Exercise: Without changing a single word, restate the entries below.

Stored data:
━━━━━━━━
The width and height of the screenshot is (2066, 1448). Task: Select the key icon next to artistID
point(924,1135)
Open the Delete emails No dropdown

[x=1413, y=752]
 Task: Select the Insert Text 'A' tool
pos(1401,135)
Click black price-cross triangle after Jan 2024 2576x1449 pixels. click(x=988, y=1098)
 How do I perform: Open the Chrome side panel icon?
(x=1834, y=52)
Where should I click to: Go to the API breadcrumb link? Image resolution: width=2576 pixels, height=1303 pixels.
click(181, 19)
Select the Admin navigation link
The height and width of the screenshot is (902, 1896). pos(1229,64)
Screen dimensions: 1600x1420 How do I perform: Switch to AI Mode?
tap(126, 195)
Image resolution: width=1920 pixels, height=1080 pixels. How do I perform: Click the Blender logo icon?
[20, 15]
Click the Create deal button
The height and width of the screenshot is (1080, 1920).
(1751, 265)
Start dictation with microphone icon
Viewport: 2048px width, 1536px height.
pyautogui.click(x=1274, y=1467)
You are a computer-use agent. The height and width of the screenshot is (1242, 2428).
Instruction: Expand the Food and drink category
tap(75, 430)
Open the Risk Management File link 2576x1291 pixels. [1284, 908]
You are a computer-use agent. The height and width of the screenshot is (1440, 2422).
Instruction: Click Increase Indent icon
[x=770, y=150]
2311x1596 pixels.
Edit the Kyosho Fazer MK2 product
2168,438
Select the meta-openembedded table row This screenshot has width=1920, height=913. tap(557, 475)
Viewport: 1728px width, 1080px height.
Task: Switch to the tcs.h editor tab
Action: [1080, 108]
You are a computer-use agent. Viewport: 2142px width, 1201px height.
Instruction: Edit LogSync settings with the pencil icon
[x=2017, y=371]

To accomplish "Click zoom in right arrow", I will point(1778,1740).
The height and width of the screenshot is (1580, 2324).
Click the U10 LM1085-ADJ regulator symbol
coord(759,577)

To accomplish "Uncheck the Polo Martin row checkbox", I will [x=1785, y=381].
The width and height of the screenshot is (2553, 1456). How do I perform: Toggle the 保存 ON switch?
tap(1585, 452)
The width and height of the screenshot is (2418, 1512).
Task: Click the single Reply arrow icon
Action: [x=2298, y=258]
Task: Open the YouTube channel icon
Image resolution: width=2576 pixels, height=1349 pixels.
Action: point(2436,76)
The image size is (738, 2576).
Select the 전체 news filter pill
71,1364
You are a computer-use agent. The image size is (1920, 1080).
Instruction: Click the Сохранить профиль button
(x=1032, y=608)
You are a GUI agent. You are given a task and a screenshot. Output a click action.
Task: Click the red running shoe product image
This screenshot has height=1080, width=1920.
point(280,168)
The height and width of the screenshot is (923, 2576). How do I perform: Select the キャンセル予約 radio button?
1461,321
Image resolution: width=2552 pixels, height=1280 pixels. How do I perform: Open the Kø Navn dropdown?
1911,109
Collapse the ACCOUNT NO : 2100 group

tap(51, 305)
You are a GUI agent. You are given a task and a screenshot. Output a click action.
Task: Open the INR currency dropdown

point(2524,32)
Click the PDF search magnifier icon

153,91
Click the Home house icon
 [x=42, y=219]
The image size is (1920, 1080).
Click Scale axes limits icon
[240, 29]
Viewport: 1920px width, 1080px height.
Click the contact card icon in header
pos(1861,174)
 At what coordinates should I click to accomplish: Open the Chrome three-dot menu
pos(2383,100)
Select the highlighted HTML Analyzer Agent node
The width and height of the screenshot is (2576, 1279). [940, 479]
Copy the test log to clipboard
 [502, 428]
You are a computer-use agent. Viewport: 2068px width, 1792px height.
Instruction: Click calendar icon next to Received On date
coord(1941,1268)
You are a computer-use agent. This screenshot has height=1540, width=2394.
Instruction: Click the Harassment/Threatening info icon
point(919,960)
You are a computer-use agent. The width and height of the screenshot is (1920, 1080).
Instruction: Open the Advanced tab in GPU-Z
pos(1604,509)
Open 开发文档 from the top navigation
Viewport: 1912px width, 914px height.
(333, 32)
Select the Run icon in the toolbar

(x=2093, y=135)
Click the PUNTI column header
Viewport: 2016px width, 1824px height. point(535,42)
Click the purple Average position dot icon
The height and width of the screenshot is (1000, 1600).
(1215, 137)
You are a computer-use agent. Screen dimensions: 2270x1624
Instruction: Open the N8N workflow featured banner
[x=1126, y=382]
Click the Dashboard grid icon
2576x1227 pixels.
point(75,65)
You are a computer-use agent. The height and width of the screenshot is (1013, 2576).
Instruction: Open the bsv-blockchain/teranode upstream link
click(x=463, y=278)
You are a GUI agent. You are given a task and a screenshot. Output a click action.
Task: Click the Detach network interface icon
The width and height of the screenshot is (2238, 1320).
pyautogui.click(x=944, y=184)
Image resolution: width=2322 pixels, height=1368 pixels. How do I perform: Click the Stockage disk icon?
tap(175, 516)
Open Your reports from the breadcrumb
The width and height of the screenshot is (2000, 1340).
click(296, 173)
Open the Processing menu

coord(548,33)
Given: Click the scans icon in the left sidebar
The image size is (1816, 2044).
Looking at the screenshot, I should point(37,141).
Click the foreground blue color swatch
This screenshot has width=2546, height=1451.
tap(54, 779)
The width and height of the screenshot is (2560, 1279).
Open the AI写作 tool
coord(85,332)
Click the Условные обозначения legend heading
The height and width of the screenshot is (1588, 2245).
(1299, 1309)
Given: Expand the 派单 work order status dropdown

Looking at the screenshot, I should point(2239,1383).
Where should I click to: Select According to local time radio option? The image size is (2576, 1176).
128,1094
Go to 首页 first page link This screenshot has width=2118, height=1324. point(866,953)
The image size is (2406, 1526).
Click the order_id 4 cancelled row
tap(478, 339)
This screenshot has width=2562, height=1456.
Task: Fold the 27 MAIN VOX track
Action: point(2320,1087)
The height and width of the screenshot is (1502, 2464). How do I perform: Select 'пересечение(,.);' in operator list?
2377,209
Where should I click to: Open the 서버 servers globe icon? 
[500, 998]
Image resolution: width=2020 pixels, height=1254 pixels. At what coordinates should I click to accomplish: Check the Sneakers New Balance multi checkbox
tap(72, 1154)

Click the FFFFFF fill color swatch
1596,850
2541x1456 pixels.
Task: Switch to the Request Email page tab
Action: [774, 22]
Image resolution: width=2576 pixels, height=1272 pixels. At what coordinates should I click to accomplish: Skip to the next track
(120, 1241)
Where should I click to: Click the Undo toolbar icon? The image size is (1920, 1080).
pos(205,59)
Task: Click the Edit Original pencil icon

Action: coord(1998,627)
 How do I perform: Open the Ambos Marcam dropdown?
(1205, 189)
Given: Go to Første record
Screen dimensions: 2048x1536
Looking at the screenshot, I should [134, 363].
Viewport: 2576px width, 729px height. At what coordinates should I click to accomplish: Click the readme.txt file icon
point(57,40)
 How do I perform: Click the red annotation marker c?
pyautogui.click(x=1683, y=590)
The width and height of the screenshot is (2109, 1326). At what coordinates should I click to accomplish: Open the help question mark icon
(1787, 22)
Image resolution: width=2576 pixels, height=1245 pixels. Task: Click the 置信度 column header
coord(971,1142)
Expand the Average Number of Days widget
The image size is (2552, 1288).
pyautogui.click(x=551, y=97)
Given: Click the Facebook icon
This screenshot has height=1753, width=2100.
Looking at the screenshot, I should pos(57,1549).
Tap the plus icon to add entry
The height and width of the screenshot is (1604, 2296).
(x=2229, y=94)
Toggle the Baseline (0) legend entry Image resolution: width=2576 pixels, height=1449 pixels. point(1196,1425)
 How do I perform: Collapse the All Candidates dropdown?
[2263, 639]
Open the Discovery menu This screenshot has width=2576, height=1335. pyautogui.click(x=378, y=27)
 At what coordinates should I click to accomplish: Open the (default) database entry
━━━━━━━━
Response:
The width and height of the screenshot is (2066, 1448). Task: Select the key icon next to artistID
point(924,1135)
Open the Delete emails No dropdown

[x=1413, y=752]
 Task: Select the Insert Text 'A' tool
pos(1401,135)
Click black price-cross triangle after Jan 2024 2576x1449 pixels. click(x=988, y=1098)
 How do I perform: Open the Chrome side panel icon?
(x=1834, y=52)
Where should I click to: Go to the API breadcrumb link? Image resolution: width=2576 pixels, height=1303 pixels.
click(181, 19)
Select the Admin navigation link
The height and width of the screenshot is (902, 1896). pos(1229,64)
Screen dimensions: 1600x1420 How do I perform: Switch to AI Mode?
tap(126, 195)
Image resolution: width=1920 pixels, height=1080 pixels. How do I perform: Click the Blender logo icon?
[20, 15]
Click the Create deal button
The height and width of the screenshot is (1080, 1920).
(1751, 265)
Start dictation with microphone icon
Viewport: 2048px width, 1536px height.
pyautogui.click(x=1274, y=1467)
You are a computer-use agent. The height and width of the screenshot is (1242, 2428).
Instruction: Expand the Food and drink category
tap(75, 430)
Open the Risk Management File link 2576x1291 pixels. [1284, 908]
You are a computer-use agent. The height and width of the screenshot is (1440, 2422).
Instruction: Click Increase Indent icon
[x=770, y=150]
2311x1596 pixels.
Edit the Kyosho Fazer MK2 product
2168,438
Select the meta-openembedded table row This screenshot has width=1920, height=913. tap(557, 475)
Viewport: 1728px width, 1080px height.
Task: Switch to the tcs.h editor tab
Action: [1080, 108]
You are a computer-use agent. Viewport: 2142px width, 1201px height.
Instruction: Edit LogSync settings with the pencil icon
[x=2017, y=371]

To accomplish "Click zoom in right arrow", I will point(1778,1740).
The height and width of the screenshot is (1580, 2324).
Click the U10 LM1085-ADJ regulator symbol
coord(759,577)

To accomplish "Uncheck the Polo Martin row checkbox", I will [x=1785, y=381].
The width and height of the screenshot is (2553, 1456). How do I perform: Toggle the 保存 ON switch?
tap(1585, 452)
The width and height of the screenshot is (2418, 1512).
Task: Click the single Reply arrow icon
Action: [x=2298, y=258]
Task: Open the YouTube channel icon
Image resolution: width=2576 pixels, height=1349 pixels.
Action: point(2436,76)
The image size is (738, 2576).
Select the 전체 news filter pill
71,1364
You are a computer-use agent. The image size is (1920, 1080).
Instruction: Click the Сохранить профиль button
(x=1032, y=608)
You are a GUI agent. You are given a task and a screenshot. Output a click action.
Task: Click the red running shoe product image
This screenshot has height=1080, width=1920.
point(280,168)
The height and width of the screenshot is (923, 2576). How do I perform: Select the キャンセル予約 radio button?
1461,321
Image resolution: width=2552 pixels, height=1280 pixels. How do I perform: Open the Kø Navn dropdown?
1911,109
Collapse the ACCOUNT NO : 2100 group

tap(51, 305)
You are a GUI agent. You are given a task and a screenshot. Output a click action.
Task: Open the INR currency dropdown

point(2524,32)
Click the PDF search magnifier icon

153,91
Click the Home house icon
 [x=42, y=219]
The image size is (1920, 1080).
Click Scale axes limits icon
[240, 29]
Viewport: 1920px width, 1080px height.
Click the contact card icon in header
pos(1861,174)
 At what coordinates should I click to accomplish: Open the Chrome three-dot menu
pos(2383,100)
Select the highlighted HTML Analyzer Agent node
The width and height of the screenshot is (2576, 1279). [940, 479]
Copy the test log to clipboard
 [502, 428]
You are a computer-use agent. Viewport: 2068px width, 1792px height.
Instruction: Click calendar icon next to Received On date
coord(1941,1268)
You are a computer-use agent. This screenshot has height=1540, width=2394.
Instruction: Click the Harassment/Threatening info icon
point(919,960)
You are a computer-use agent. The width and height of the screenshot is (1920, 1080).
Instruction: Open the Advanced tab in GPU-Z
pos(1604,509)
Open 开发文档 from the top navigation
Viewport: 1912px width, 914px height.
(333, 32)
Select the Run icon in the toolbar

(x=2093, y=135)
Click the PUNTI column header
Viewport: 2016px width, 1824px height. point(535,42)
Click the purple Average position dot icon
The height and width of the screenshot is (1000, 1600).
(1215, 137)
You are a computer-use agent. Screen dimensions: 2270x1624
Instruction: Open the N8N workflow featured banner
[x=1126, y=382]
Click the Dashboard grid icon
2576x1227 pixels.
point(75,65)
You are a computer-use agent. The height and width of the screenshot is (1013, 2576).
Instruction: Open the bsv-blockchain/teranode upstream link
click(x=463, y=278)
You are a GUI agent. You are given a task and a screenshot. Output a click action.
Task: Click the Detach network interface icon
The width and height of the screenshot is (2238, 1320).
pyautogui.click(x=944, y=184)
Image resolution: width=2322 pixels, height=1368 pixels. How do I perform: Click the Stockage disk icon?
tap(175, 516)
Open Your reports from the breadcrumb
The width and height of the screenshot is (2000, 1340).
click(296, 173)
Open the Processing menu

coord(548,33)
Given: Click the scans icon in the left sidebar
The image size is (1816, 2044).
Looking at the screenshot, I should point(37,141).
Click the foreground blue color swatch
This screenshot has width=2546, height=1451.
tap(54, 779)
The width and height of the screenshot is (2560, 1279).
Open the AI写作 tool
coord(85,332)
Click the Условные обозначения legend heading
The height and width of the screenshot is (1588, 2245).
(1299, 1309)
Given: Expand the 派单 work order status dropdown

Looking at the screenshot, I should point(2239,1383).
Where should I click to: Select According to local time radio option? The image size is (2576, 1176).
128,1094
Go to 首页 first page link This screenshot has width=2118, height=1324. point(866,953)
The image size is (2406, 1526).
Click the order_id 4 cancelled row
tap(478, 339)
This screenshot has width=2562, height=1456.
Task: Fold the 27 MAIN VOX track
Action: point(2320,1087)
The height and width of the screenshot is (1502, 2464). How do I perform: Select 'пересечение(,.);' in operator list?
2377,209
Where should I click to: Open the 서버 servers globe icon? 
[500, 998]
Image resolution: width=2020 pixels, height=1254 pixels. At what coordinates should I click to accomplish: Check the Sneakers New Balance multi checkbox
tap(72, 1154)

Click the FFFFFF fill color swatch
1596,850
2541x1456 pixels.
Task: Switch to the Request Email page tab
Action: [774, 22]
Image resolution: width=2576 pixels, height=1272 pixels. At what coordinates should I click to accomplish: Skip to the next track
(120, 1241)
Where should I click to: Click the Undo toolbar icon? The image size is (1920, 1080).
pos(205,59)
Task: Click the Edit Original pencil icon

Action: coord(1998,627)
 How do I perform: Open the Ambos Marcam dropdown?
(1205, 189)
Given: Go to Første record
Screen dimensions: 2048x1536
Looking at the screenshot, I should [134, 363].
Viewport: 2576px width, 729px height. At what coordinates should I click to accomplish: Click the readme.txt file icon
point(57,40)
 How do I perform: Click the red annotation marker c?
pyautogui.click(x=1683, y=590)
The width and height of the screenshot is (2109, 1326). At what coordinates should I click to accomplish: Open the help question mark icon
(1787, 22)
Image resolution: width=2576 pixels, height=1245 pixels. Task: Click the 置信度 column header
coord(971,1142)
Expand the Average Number of Days widget
The image size is (2552, 1288).
pyautogui.click(x=551, y=97)
Given: Click the Facebook icon
This screenshot has height=1753, width=2100.
Looking at the screenshot, I should pos(57,1549).
Tap the plus icon to add entry
The height and width of the screenshot is (1604, 2296).
(x=2229, y=94)
Toggle the Baseline (0) legend entry Image resolution: width=2576 pixels, height=1449 pixels. point(1196,1425)
 How do I perform: Collapse the All Candidates dropdown?
[2263, 639]
Open the Discovery menu This screenshot has width=2576, height=1335. pyautogui.click(x=378, y=27)
 At what coordinates should I click to accomplish: Open the (default) database entry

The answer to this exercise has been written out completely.